IMO, this is the whole point of the article: AI tools "help" a lot when we are completely uninformed. But in doing that, they prevent us from getting informed in the first place. Which is counter-productive in the long term.

I like to say that learning goes in iterations:

* First you accept new material (the teacher shows some mathematical concept and proves that it works). It convinces you that it makes sense, but you don't know enough to actually be sure that the proof was 100% correct.

* Then you try to apply it, with whatever you could memorise from the previous step. It looked easy when the teacher did it, but when you do it yourself it raises new questions. But while doing this, you memorise it. Being able to say "I can do this exercise, but in this other one there is this difference and I'm stuck" means that you have memorised something.

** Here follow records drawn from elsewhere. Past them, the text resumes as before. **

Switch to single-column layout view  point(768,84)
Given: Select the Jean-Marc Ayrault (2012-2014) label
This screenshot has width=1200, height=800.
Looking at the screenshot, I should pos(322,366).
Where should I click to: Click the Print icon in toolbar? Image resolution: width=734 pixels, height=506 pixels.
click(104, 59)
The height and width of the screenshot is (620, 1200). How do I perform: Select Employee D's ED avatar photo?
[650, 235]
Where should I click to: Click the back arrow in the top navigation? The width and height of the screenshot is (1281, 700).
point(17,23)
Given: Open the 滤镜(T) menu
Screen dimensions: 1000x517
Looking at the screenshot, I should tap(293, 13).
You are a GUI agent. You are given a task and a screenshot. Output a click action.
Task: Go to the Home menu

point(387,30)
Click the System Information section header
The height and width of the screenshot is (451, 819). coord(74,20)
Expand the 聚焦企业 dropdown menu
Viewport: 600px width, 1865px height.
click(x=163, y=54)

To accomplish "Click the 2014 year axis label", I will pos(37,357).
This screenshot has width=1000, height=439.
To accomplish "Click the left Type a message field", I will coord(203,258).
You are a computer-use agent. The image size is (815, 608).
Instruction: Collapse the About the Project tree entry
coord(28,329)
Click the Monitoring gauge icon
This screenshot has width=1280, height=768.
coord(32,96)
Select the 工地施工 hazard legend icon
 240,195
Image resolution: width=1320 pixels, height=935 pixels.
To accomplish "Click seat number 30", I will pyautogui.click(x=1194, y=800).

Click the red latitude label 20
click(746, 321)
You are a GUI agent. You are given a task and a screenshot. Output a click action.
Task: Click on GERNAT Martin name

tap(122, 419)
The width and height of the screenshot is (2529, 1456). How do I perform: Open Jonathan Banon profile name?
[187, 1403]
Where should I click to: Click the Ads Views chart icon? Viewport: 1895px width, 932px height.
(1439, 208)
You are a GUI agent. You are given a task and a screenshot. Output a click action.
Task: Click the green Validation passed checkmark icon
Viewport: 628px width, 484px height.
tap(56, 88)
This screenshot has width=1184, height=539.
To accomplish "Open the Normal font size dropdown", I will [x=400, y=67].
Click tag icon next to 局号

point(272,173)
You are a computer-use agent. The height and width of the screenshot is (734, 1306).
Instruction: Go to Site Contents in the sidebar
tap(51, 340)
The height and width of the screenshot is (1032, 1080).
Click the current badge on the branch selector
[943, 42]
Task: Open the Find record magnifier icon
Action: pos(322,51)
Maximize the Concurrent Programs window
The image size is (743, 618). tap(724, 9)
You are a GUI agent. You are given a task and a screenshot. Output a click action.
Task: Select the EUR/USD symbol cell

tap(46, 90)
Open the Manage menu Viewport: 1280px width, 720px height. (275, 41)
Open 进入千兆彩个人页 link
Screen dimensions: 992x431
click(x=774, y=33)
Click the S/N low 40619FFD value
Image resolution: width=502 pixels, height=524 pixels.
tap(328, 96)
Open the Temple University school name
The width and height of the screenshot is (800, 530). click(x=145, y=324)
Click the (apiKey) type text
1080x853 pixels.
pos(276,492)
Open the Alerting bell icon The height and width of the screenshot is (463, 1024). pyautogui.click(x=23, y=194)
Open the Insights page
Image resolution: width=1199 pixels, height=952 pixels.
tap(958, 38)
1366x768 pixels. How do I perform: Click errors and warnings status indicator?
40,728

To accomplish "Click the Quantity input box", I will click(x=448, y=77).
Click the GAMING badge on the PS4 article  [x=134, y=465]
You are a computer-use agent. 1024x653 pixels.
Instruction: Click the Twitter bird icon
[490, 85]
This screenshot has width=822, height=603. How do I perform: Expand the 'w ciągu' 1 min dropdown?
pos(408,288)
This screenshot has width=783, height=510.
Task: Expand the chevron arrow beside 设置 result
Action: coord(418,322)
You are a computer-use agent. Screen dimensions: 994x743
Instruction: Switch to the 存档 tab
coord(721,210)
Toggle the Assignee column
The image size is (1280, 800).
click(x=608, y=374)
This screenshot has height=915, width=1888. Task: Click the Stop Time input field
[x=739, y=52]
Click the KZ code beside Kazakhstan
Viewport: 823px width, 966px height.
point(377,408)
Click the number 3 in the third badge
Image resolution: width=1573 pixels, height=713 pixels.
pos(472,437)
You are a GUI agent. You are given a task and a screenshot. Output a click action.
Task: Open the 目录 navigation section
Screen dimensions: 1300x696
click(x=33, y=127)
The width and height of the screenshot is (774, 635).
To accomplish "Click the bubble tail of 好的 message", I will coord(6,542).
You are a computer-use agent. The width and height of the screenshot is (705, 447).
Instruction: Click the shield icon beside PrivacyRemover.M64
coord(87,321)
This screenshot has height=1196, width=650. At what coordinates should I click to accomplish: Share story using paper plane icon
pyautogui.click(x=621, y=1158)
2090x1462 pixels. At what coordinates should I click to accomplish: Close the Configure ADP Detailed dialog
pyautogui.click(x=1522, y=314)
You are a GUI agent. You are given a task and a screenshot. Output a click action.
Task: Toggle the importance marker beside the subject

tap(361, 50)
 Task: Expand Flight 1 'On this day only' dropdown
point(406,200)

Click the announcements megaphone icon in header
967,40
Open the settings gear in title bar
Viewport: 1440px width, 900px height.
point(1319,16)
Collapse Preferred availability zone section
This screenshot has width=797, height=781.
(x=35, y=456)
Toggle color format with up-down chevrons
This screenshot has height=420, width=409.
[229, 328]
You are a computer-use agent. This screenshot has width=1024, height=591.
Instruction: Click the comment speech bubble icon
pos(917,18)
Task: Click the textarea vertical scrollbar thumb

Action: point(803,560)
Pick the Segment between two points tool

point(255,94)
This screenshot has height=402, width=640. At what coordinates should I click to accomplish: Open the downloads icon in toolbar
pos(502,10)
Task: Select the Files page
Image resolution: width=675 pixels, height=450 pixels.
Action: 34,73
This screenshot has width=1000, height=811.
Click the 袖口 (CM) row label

* Now that you have memorised more, you can go back to the material, and try to convince yourself that you now see how to solve that exercise you were stuck with.

* etc.

It's a loop of something like "accept, understand, memorise, use". If, instead, you prompt until the AI gives you the right answer, you're not learning much.

chain030 2 days ago | parent [-]

"IMO, this is the whole point of the article: AI tools "help" a lot when we are completely uninformed. But in doing that, they prevent us from getting informed in the first place. Which is counter-productive in the long term."

Great way of framing it - simple and cuts straight to the heart of the issue.

rzzzt 3 days ago | parent | prev | next [-]

Pilots have both checklists that they can follow without memorizing, but also memory items that have to be performed almost instinctively if they encounter the precondition events.

skybrian 3 days ago | parent | prev [-]

Live performance (like conversation or playing music) often relies on memory to do it well.

That might be a good criteria for how much to memorize: do you want to be able to do it live?